» EXERCISE INPUTS:
========================================================================

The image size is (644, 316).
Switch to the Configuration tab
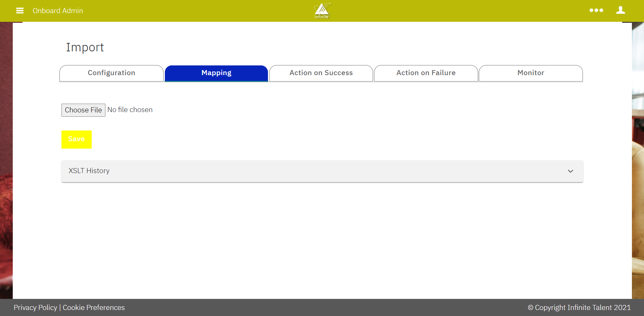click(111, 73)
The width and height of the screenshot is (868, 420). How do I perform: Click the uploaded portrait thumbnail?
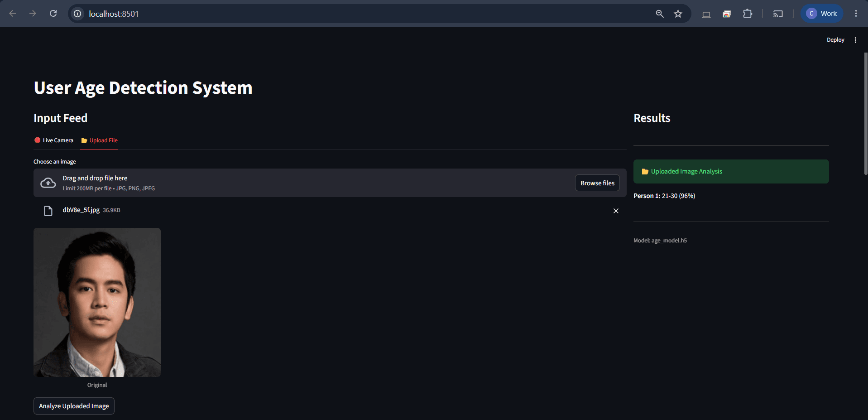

========================================================================

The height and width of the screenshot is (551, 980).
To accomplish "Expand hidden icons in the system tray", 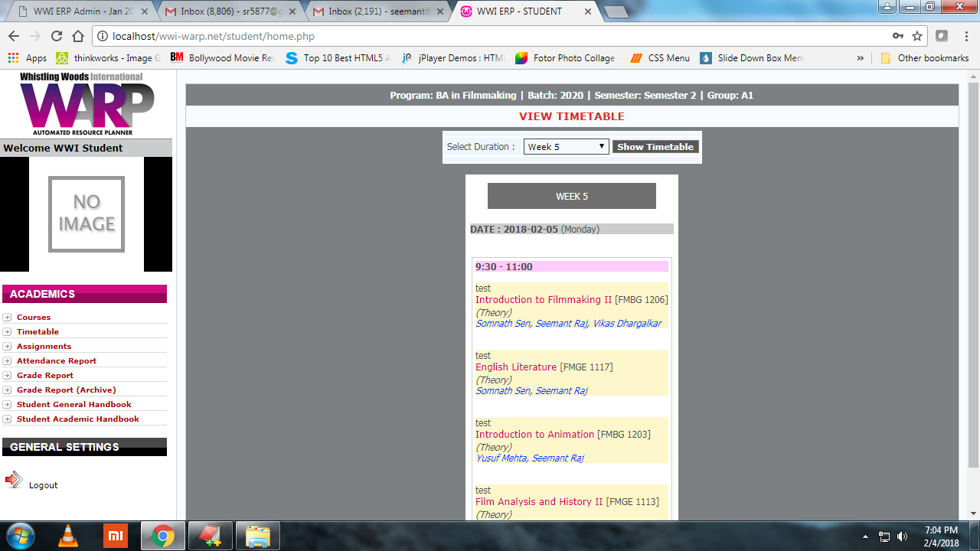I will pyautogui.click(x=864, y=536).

========================================================================

» EXERCISE OBJECTIVE:
In the records above, find the line containing "The image size is (644, 316)." and the line containing "The width and", then give both of them again word for word along with every line between. Omit any pictures.

» TASK ANSWER:
The image size is (644, 316).
Switch to the Configuration tab
click(111, 73)
The width and height of the screenshot is (868, 420). How do I perform: Click the uploaded portrait thumbnail?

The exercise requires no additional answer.